H. NASRALLAH: “LE DÉPLOIEMENT DE L’ARMÉE AU SUD,
REFLÈTE UNE REQUÊTE ISRAÉLIENNE”
Le déploiement de l’Armée libanaise au Sud et le désarmement de la Résistance reflètent une revendication de l’Etat hébreu”, a déclaré Sayed Hassan Nasrallah, secrétaire général du “Hezbollah”, en recevant M. Melhem Karam, président de l’Ordre des journalistes, à la tête du conseil de cette corporation.


Le secrétaire général du “Hezbollah” entouré du président
et du conseil exécutif de l’Ordre des journalistes.

"Tant que nous n’aurons pas récupéré les terres encore occupées par Israël, a-t-il ajouté et tant que nous n’aurons pas libéré les Libanais détenus dans les geôles de l’ennemi, le déploiement de nos forces régulières dans la région méridionale et le désarmement des résistants ne pourront pas être réalisés.
“Cela signifierait que nous tenons un langage sectaire et confessionnel, s’inscrivant dans le cadre de calculs confessionnels et sectaires”.
Evoquant le cas des anciens membres de l’Armée du Liban-Sud poursuivis pour collaboration avec l’ennemi, le chef des “Hezbollahis” juge la Justice libanaise “trop clémente” à leur égard. “De tels verdicts rendus à leur encontre sont inadmissibles”, a dit cheikh Nasrallah, en se prononçant contre toute amnistie, dont les “collaborateurs” pourraient bénéficier.

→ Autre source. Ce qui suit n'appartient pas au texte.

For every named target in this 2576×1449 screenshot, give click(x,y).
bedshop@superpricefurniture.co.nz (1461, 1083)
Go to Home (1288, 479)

Cette amnistie réclamée par le président Amine Gemayel, est jugée “illogique” par cheikh Nasrallah qui ajoute: “Le président Gemayel propose un dialogue à l’échelle nationale, mais il aurait dû différer ses suggestions dans l’attente de l’amorce d’un tel dialogue. Il faut établir une distinction entre l’amnistie générale faisant suite à des guerres internes et s’inscrivant dans le cadre d’une réconciliation nationale et le cas de ceux qui ont combattu aux côtés de l’ennemi contre leur peuple et leur patrie”.
En ce qui concerne les incidents qui se produisent fréquemment à la “porte de Fatma” entre des civils libanais et des soldats israéliens, le secrétaire général du “Hezbollah”, précise qu’il ne s’agit pas d’une décision du parti.
“Les personnes qui se rendent à la frontière et à la “porte de Fatma” ne sont pas commanditées par notre parti et ceux qui lapident les soldats israéliens n’en sont pas membres. Ils expriment en fait, leur sentiment à l’égard de l’ennemi qui les a assujettis durant vingt-deux ans”.
Et d’ajouter: “Nous tenons à faire perpétuer un tel phénomène - les jets de pierre et d’huile bouillante sur les soldats israéliens, car il est utile au niveau culturel et moral. Les jets de pierre ne nous permettront pas de récupérer les fermes de Chébaa, mais entretiendront l’esprit de lutte jusqu’à la libération de la moindre portion du territoire national”.